Powder the yellow or red Arsenic which you intend to separate from its Sulphur. Moisten this powder with a Fixed Alkali resolved into a liquor. Dry the mixture gently; put it into a very tall glass cucurbit, and fit on a blind-head. Set this cucurbit in a sand-bath; warm the vessels gently, and increase the fire by degrees, till you perceive that no more Arsenic sublimes. The Arsenic, which before was yellow or red, rises into the head partly in white flowers, and partly in a compact, white, semi-transparent matter, which looks as if it were vitrified. The Sulphur combined with the Fixed Alkali remains at the bottom of the cucurbit.

OBSERVATIONS.

A Fixed Alkali hath more affinity than any metallic substance with Sulphur: so that it is not surprising Sulphur should be separated from Arsenic by its interposition. Yet there is an inconvenience attends the use of it: for it hath a great affinity with the Arsenic also, and so always retains some part thereof, which continues fixed with it. For this reason care should be taken not to mix, with sulphurated Arsenic, a greater quantity of Alkali than is necessary to absorb the Sulphur it contains. Nothing, however, but experience and repeated trials can teach us the exact quantity of Alkali that ought to be employed; because the quantity of Sulphur that may be contained in yellow or red Arsenic is indefinite.

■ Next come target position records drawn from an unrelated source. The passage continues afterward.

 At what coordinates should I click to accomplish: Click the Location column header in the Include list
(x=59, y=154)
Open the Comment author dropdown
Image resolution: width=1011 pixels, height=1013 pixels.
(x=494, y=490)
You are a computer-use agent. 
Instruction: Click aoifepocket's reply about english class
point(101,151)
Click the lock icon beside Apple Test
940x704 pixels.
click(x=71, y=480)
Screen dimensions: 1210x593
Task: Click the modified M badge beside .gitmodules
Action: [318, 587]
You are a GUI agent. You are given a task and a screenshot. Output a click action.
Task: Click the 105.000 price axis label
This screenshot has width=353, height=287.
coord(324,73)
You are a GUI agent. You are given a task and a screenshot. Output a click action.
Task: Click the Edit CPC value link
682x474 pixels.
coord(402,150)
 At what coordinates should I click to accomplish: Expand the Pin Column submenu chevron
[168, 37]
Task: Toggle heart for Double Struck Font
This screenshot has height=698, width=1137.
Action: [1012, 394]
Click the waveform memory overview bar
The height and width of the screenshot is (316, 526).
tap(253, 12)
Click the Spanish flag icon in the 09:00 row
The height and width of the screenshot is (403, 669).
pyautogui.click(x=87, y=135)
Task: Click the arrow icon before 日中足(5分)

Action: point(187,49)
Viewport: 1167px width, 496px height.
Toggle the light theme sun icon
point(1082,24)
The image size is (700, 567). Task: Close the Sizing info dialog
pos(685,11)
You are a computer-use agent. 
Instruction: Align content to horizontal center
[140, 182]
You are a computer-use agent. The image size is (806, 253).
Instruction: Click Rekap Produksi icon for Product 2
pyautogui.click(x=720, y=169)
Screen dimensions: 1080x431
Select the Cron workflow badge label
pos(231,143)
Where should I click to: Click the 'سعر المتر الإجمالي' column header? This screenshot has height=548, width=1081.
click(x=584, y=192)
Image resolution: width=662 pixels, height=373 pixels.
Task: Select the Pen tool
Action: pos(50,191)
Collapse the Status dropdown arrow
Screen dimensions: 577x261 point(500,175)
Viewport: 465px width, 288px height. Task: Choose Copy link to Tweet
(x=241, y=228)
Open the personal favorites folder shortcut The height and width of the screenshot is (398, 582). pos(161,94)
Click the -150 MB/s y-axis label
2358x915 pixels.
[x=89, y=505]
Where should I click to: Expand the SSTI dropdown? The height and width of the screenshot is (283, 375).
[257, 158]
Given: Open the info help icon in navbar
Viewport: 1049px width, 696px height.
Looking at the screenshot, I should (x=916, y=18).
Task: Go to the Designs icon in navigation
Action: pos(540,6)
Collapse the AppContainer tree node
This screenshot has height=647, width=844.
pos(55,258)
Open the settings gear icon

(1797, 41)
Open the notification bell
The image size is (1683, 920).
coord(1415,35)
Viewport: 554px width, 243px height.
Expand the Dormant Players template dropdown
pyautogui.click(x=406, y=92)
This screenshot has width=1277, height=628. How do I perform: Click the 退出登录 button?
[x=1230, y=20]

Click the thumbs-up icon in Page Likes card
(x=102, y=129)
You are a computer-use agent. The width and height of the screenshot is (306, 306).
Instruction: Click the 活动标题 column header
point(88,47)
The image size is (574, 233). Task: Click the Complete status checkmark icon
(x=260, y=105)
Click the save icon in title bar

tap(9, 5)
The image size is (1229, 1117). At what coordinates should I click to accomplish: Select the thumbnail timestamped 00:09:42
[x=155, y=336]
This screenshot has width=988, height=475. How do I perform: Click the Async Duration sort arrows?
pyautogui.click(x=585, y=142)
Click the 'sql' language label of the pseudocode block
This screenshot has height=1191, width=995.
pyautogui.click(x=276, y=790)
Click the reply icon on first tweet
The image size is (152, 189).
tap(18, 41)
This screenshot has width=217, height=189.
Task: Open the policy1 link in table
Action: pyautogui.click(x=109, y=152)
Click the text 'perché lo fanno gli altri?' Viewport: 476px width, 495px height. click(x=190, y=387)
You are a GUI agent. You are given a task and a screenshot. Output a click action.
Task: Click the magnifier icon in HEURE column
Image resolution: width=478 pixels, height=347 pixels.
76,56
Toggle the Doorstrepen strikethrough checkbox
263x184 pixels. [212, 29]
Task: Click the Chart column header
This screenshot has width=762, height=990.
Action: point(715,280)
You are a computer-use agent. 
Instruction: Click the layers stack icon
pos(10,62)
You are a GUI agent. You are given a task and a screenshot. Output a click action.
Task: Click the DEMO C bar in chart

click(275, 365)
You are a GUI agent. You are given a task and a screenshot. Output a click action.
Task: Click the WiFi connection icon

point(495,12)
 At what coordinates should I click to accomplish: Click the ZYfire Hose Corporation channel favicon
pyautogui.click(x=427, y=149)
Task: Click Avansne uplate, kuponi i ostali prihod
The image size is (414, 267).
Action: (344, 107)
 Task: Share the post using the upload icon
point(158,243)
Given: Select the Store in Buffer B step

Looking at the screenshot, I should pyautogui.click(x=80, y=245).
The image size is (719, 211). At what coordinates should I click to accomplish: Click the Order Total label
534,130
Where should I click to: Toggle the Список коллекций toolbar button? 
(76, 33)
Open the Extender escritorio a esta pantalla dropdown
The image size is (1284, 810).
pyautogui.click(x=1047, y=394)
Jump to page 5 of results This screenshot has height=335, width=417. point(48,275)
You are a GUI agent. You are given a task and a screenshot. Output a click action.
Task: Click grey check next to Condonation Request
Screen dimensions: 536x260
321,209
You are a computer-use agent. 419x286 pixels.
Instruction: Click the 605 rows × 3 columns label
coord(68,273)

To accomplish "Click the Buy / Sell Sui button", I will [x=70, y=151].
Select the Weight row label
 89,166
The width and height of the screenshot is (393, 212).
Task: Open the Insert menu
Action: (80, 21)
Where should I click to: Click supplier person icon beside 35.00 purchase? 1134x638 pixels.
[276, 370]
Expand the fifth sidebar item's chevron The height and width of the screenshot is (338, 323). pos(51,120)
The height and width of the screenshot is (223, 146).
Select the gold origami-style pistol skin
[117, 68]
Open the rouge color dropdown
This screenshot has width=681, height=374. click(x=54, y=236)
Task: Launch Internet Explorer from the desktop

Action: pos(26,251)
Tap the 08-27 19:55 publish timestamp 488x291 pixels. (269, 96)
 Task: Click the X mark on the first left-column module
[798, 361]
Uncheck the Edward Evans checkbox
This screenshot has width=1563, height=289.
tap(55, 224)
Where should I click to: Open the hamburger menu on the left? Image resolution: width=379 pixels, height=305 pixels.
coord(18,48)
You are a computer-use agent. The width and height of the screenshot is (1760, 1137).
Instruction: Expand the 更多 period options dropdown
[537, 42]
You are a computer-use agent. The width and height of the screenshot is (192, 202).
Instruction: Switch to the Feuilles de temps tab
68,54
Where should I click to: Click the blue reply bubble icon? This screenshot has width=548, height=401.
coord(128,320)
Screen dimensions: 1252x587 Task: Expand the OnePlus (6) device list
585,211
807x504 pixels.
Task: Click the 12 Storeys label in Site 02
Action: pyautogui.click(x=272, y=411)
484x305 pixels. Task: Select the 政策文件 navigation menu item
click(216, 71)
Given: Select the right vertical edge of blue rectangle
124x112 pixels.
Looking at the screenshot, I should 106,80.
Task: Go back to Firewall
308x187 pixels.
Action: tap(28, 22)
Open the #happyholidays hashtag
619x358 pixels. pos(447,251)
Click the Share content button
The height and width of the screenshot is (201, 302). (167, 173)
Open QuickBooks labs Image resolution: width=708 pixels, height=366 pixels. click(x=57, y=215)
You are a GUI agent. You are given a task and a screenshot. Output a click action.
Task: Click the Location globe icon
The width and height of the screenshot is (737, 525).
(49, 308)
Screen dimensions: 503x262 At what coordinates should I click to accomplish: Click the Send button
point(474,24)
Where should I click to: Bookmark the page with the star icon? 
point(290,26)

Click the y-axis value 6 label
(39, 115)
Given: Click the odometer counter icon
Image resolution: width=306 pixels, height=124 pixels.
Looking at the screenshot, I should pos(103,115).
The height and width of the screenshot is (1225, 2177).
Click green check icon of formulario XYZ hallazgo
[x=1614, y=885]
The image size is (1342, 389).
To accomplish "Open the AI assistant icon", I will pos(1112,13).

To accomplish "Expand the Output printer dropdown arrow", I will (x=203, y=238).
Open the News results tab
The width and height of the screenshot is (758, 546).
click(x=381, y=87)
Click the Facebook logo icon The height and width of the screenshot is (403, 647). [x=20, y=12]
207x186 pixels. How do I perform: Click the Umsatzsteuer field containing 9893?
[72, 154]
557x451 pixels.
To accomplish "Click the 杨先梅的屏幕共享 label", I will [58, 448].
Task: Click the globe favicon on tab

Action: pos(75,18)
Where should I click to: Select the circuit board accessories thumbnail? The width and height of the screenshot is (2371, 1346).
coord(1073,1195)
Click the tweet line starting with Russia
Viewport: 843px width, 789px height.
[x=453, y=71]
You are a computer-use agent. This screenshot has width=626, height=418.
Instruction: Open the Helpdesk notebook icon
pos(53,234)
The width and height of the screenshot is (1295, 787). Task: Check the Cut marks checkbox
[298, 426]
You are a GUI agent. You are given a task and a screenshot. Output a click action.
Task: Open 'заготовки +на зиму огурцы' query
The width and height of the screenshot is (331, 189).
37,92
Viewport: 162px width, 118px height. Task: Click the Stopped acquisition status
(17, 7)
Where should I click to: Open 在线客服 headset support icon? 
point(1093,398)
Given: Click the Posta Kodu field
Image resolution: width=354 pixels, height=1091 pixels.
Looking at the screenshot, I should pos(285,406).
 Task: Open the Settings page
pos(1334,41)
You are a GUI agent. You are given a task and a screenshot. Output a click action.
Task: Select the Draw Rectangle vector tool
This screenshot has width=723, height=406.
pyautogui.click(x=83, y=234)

The vessel ought to be tall, that the upper part of the head, where the Arsenical particles condense, may be the less exposed to heat. Towards the end of the operation the fire must be strongly excited, so as to make the sand red-hot; because the last portions of Arsenic that rise are strongly retained by the Fixed Alkali.

Arsenic that is grey or blackish may be depurated and whitened by the same means; because a Fixed Alkali absorbs the phlogiston likewise with great avidity. Mercury, as well as a Fixed Alkali, is an excellent additament for separating Arsenic from Sulphur. If you will use it for that purpose, reduce the sulphurated Arsenic to a very fine powder, by rubbing it a long time in a glass mortar; when it is well pulverized, let a few drops of Mercury fall upon it, by squeezing it through chamoy, and continue the trituration. The yellow or red colour of the Arsenic will insensibly change, and gradually grow darker as the Mercury incorporates with it. When the Mercury is perfectly killed, add a little more of it than you did the first time, and in the same manner: continue to triturate till it disappear; and thus go on adding more and more till the Mercury you add remain quick, and you can kill no more of it. Neither the red nor the yellow colour will then appear in the mixture; which will be grey, if it contain but a little Sulphur, and black, if a great deal.

Put this mixture into a very tall glass cucurbit; fit on a blind-head; set it in a sand-bath, and bury it in the sand as far as the contained mixture reaches. Heat the vessels, and, during the whole operation, keep up a degree of fire a little weaker than that required for subliming Cinabar. White Arsenical Flowers will adhere to the upper part of the head, amongst which will be some beautiful crystals of Arsenic; and underneath them you will find some Cinabar sublimed, but not entirely free from Arsenic. If you desire to have your Cinabar and your Arsenic purer, and more unmixed with each other, separate the upper sublimate, which is Arsenical, from the lower, which consists chiefly of Cinabar. Powder each of them coarsely, and sublime them separately each in a different cucurbit.

On this occasion the Mercury separates the Sulphur from the Arsenic, because it hath a greater affinity than Arsenic with that mineral. It is not the only metallic substance of this character: for, as hath been shewn, there are several others that have a greater affinity than Mercury with Sulphur, being able to decompose Cinabar by their interposition. Yet those metallic substances must not be substituted for Mercury in the present operation: because there is none of them but hath at the same time a very great affinity with Arsenic, or even as strong an one as they have with Sulphur; whereas Mercury will by no means unite with Arsenic.